Pescando tubarões pela ciência
No barco, Cramp ensina a preparação às adolescentes: como conectar uma câmera GoPro e uma isca em um dispositivo que vai ancorá-los no fundo do oceano, como registrar as coordenadas do GPS para que possam retirá-las mais tarde. Para marcar os tubarões, explica ela, as garotas vão enganchar o animal, amarrá-lo à lateral do barco, cortar uma fenda na base de sua barbatana dorsal e inserir aí um rastreador de satélite. Elas aparentam estar horrorizadas. “Parece brutal, mas vai nos trazer informações para criar leis que os protejam”, diz Cramp.
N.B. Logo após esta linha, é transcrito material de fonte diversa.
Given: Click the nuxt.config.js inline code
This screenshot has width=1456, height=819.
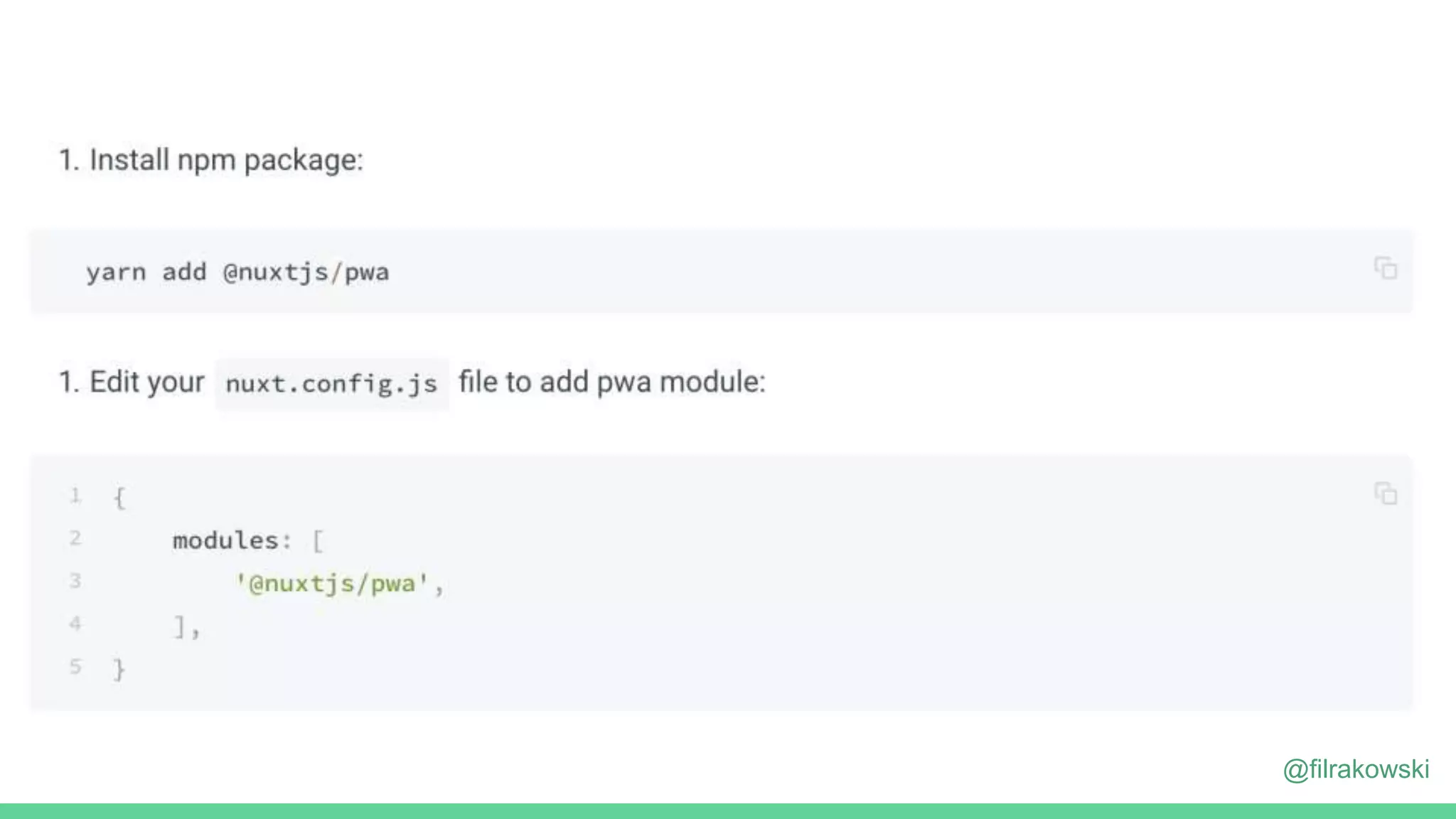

Antes de o santuário ser criado, “um navio poderia capturar cinco ou seis tubarões por dia”, conta Josh Mitchell, que supervisiona a pesca comercial nas ilhas. Seus inspetores podiam sentir o cheiro de amônia que escapa pela pele dos tubarões assim que subiam em um barco de pesca. Muitas vezes, a tripulação vendia as barbatanas em partes da Ásia onde a sopa delas é uma iguaria. Quando a política de tolerância zero entrou em vigor, em 2012, os inspetores ficaram aliviados, pois não havia mais margens para interpretação. Desde então, quatro barcos pagaram um total de 247 000 dólares em multas.
Um professor, certa vez, disse a Cramp que os melhores cientistas passam a vida inteira tentando desmentir suas próprias teorias. Então, por três anos, Cramp vem analisando dados globais para avaliar se as áreas de proteção de grande escala, como a que ela ajudou a projetar, garantem os tubarões vivos. Ela espera que essa informação ajude conservacionistas e legisladores a desenvolverem leis mais eficazes. “Eu sei que os tubarões ainda estão morrendo nos santuários”, diz. “E, se os santuários não estão funcionando, toda a determinação e os elogios são em vão.”
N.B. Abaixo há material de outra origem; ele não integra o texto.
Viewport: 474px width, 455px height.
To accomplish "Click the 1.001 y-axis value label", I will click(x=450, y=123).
Ela percebeu que a lei ainda tem furos. Em vários casos, as autoridades não multaram um barco que continha partes de tubarão a bordo, pois estavam de passagem pelas águas na entrada do país ou tinham entrado apenas para solicitar assistência médica.
Engajamento da comunidade
Tubarões sempre foram os guardiães dos animais, taura atua, para os habitantes das Ilhas Cook. Mas, para os pescadores mercantes de hoje, eles são uma competição. Os homens atraem suas capturas com dispositivos que balançam sob boias a poucos quilômetros da costa – mas o sistema também atrai tubarões famintos. Isso se tornou uma batalha para os esforços de conservação de Cramp. “A mentalidade aqui é: se tubarões estão pegando suas iscas, pegue um tubarão”, diz um capitão local.
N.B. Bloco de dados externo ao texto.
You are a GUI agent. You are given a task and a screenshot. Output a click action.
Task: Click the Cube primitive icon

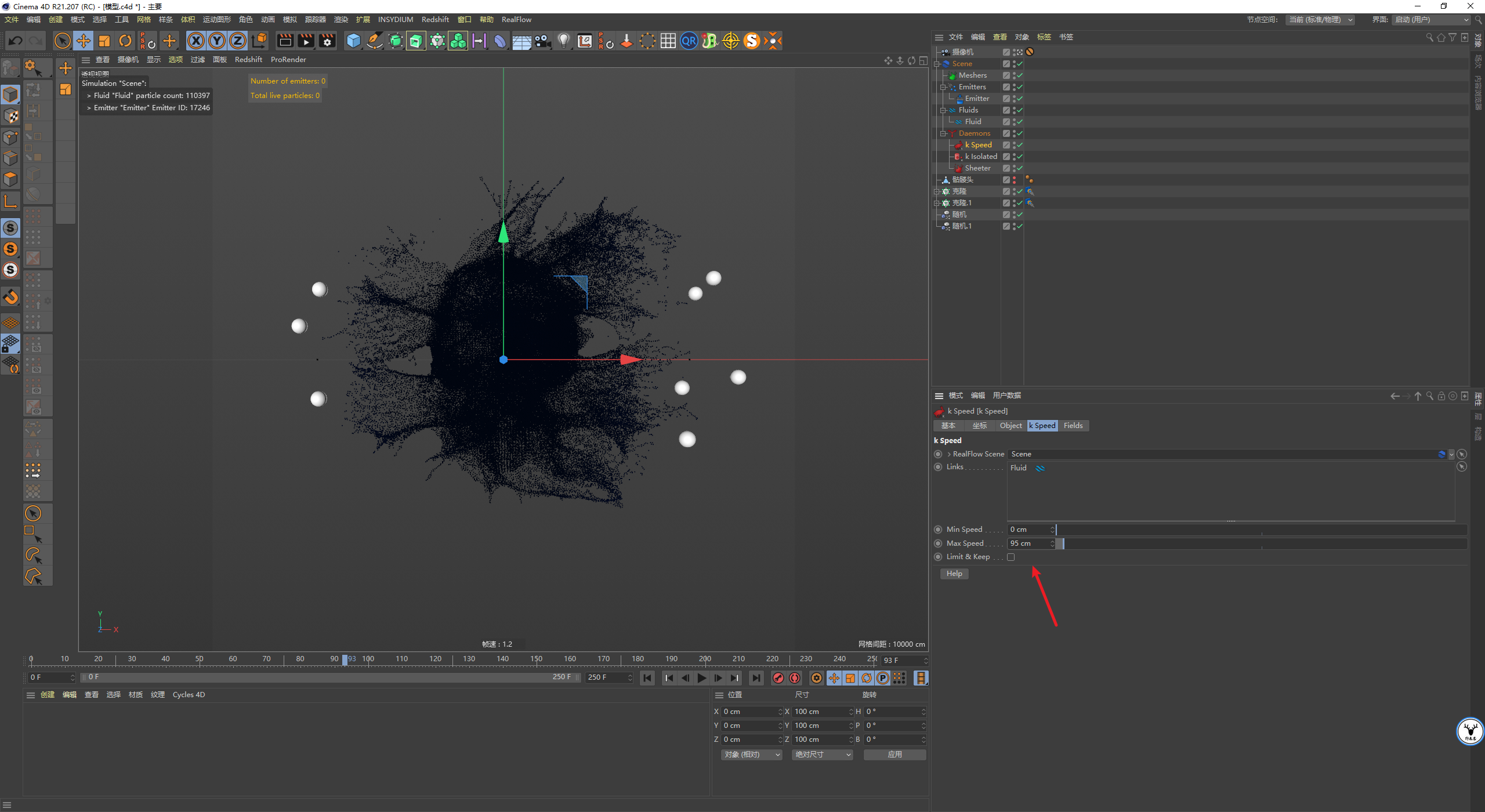click(x=353, y=41)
Nas docas à procura de isca, Cramp questiona um grupo de pescadores: “Pescaram alguma coisa hoje? Viram algum tubarão?” A resposta é não, mas Cramp sabia que um deles, recentemente, matara um espécime. Ela tem uma reputação no porto: os pescadores a chamam de Dona Tubarão. Ela tenta não fazer sermão a esse pescador – basta dizer o suficiente para que ele entenda. “Ele vai começar a matar menos tubarões”, diz ela, “pois vai se sentir mal.”
Em viagens de barco para colocar e recuperar as GoPros, as jovens ajudantes de Cramp não encontram nenhum tubarão para rastrear. No dia seguinte, elas assistem à filmagem da GoPro: peixes mordendo a isca, enguias brigando em frente à câmera. Depois de duas horas, Cramp vê algo rodeando, ao fundo: “Um tubarão!” Comemorações efusivas. “Foi a câmera que eu posicionei”, diz Konini Rongo, com orgulho.
Cramp prevê, algum dia, deixar seu trabalho para os nativos. Rongo e Bella Smith, ambas no fim do ensino médio, pensam em estudar biologia marinha na universidade. “Em vez de dizer ‘Trabalho em um escritório’, vai ser tipo ‘Eu sou uma Dona Tubarão’”, devaneia Smith. “Seria um nome legal de se ter.”
A conservacionista e pesquisadora Jessica Cramp atua na nova parceria que a Rolex e a National Geographic, aliadas de longa data, firmaram em 2017. Seu lema, um comprometimento com um “planeta perpétuo”, reflete a missão de promover a conservação e a exploração dos oceanos, polos e montanhas.